Among different treatments proposed for idiopathic male infertility, anti-estrogens, like tamoxifen, may be taken into account. Tamoxifen seems to have a positive effect on sperm count and concentration in eugonadal patients, but it does not improve other semen parameters such as motility, morphology, and viability probably due to its effects on the first steps of spermatogenesis.6 Literature data suggest a better effect of tamoxifen in patients with low FSH levels, suggesting the need for a well-functioning hypothalamic-pituitary-gonadal axis. On the other hand, oxidative stress has well-recognized deleterious effects on sperm function. Estrogens have been shown to modulate the antioxidant system in human semen, and this provides a further rationale for antiestrogen administration in male infertility.7
Noteworthy, tamoxifen, which is widely used as adjuvant therapy for breast cancer in women, increases the risk of thromboembolic events.8 To the best of our knowledge, no known clotting abnormalities in males treated with tamoxifen for idiopathic infertility have been reported, also because it is used as an off-label treatment and rigorous safety analyses are lacking.

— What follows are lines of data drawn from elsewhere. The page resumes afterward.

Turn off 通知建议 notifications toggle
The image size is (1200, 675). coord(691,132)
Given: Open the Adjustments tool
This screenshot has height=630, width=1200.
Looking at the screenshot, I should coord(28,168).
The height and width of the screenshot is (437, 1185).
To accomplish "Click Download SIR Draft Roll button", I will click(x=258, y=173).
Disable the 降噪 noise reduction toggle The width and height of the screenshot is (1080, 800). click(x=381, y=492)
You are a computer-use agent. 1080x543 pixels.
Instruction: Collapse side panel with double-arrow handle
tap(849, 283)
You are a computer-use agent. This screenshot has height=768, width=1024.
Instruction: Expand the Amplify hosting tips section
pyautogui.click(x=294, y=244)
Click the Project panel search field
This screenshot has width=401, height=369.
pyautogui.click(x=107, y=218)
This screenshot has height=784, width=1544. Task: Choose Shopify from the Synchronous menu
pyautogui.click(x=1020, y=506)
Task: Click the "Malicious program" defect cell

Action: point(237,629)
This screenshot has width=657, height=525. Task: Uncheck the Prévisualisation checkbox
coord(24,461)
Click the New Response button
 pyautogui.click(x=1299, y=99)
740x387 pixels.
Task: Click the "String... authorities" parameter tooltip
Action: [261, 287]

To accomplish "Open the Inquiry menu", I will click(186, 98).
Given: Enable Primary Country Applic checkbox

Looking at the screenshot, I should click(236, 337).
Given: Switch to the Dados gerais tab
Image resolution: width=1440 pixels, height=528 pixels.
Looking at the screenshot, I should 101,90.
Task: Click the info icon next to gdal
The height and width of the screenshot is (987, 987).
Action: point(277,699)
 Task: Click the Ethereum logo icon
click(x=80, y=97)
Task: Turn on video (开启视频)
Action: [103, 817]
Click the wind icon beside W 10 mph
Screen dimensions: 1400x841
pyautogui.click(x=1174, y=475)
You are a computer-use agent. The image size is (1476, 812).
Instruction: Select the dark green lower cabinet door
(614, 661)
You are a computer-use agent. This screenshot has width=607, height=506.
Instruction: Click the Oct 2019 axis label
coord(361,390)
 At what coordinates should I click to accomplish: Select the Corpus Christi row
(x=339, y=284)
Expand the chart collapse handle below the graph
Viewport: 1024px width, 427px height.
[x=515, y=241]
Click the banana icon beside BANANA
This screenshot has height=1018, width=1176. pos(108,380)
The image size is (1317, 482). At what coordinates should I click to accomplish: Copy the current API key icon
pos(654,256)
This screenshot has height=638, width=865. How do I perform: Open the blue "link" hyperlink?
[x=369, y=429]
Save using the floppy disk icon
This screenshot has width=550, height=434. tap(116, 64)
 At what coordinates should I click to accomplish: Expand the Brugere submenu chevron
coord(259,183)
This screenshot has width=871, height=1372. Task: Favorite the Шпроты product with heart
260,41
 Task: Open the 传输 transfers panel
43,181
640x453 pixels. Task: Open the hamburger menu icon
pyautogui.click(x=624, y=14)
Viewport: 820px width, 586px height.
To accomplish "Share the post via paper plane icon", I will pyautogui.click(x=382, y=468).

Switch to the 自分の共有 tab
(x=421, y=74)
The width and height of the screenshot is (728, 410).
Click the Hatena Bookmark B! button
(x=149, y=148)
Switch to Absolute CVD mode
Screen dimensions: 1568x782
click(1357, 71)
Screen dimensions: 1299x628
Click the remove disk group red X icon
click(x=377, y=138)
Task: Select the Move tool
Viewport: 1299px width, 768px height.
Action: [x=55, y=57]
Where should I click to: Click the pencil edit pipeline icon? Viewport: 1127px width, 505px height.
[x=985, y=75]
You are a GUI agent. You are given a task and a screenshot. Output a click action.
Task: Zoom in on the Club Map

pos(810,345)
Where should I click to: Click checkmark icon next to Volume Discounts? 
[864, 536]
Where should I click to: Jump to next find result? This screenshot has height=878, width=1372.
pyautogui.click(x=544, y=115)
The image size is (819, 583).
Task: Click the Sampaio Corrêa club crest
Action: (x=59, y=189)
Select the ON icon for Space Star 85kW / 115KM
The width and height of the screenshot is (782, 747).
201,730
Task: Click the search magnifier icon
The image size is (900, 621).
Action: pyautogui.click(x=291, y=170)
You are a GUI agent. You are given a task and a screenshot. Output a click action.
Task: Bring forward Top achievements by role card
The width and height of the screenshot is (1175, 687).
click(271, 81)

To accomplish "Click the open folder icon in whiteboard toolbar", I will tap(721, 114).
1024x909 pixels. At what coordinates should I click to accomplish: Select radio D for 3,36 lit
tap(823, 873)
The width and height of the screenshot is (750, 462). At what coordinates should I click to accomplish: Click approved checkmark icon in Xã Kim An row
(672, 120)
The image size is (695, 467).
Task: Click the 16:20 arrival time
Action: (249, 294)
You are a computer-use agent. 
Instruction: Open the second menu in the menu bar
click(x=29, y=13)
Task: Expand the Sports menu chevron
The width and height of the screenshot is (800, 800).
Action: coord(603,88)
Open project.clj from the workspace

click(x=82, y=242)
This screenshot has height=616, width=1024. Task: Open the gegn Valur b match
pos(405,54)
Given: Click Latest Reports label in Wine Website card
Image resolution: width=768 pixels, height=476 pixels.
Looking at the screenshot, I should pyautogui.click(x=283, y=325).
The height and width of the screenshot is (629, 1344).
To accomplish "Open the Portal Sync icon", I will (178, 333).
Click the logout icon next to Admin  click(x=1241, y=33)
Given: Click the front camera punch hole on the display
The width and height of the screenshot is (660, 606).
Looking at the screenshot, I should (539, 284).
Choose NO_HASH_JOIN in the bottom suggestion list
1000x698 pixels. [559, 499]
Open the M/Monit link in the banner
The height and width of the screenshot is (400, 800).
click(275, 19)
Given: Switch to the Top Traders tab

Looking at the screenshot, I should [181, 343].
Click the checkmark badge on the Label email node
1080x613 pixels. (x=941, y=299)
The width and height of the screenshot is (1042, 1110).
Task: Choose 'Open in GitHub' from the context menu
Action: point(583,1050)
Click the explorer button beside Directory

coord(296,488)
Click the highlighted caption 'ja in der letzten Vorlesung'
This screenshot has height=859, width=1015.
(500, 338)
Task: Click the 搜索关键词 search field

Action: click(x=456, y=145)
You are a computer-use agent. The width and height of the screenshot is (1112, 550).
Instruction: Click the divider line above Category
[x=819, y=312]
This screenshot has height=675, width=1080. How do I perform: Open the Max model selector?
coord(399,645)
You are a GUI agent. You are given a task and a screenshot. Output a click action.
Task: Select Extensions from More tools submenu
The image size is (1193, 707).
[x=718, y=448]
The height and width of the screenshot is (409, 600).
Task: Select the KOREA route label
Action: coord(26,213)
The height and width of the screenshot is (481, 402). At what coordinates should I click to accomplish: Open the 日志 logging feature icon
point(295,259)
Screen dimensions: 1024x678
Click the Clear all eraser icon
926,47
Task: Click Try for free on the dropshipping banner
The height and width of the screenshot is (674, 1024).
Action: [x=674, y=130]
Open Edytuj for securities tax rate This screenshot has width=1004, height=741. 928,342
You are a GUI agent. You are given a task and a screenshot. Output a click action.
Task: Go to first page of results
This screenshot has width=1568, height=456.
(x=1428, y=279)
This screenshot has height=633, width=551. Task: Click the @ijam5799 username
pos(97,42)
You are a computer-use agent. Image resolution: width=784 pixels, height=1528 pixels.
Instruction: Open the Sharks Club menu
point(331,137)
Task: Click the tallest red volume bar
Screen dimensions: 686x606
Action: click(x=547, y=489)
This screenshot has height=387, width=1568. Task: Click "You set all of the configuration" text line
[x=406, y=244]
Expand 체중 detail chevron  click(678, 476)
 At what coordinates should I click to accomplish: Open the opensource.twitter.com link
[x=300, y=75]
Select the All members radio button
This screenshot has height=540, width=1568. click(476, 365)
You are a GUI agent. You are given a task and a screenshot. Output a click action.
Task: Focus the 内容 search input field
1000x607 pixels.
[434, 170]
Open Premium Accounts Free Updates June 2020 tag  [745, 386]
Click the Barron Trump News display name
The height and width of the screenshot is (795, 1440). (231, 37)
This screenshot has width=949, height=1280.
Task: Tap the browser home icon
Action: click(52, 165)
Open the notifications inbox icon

The potential mechanism for the procoagulant effect of tamoxifen has not been fully elucidated, although a reduction in antithrombin III and protein C levels or an APC resistance phenotype have been reported.9
We conclude that immobilization due to the recent long haul trips along with the use of tamoxifen-induced a hypercoagulable state, thus increasing the risk of thrombosis in this patient. We observed an increase in factor VIII activity which favors the propagation and amplification, rather than the initiation, of the coagulation cascade, increasing the risk of venous thrombosis.10
Although a single case in not sufficient to state a cause and effect relationship between tamoxifen and deep vein thrombosis, clinicians should be aware of the possibility of thromboembolic complications during tamoxifen treatment in males, even when it is administered for short periods of 3–6 months. Other treatments for idiopathic male infertility should be considered in male patients with an elevated risk of thromboembolism.
AUTHOR CONTRIBUTIONS
SA was the physician in charge of the patient described in the case study, drafted the manuscript and critical discussion; GM and MM participated in manuscript drafting and critical discussion; MPT participated in the critical discussion; FL participated in the critical discussion and revised the manuscript.
The authors have nothing to disclose about the data presented in this manuscript.
COMPETING FINANCIAL INTERESTS
We declare that we have no competing financial interests.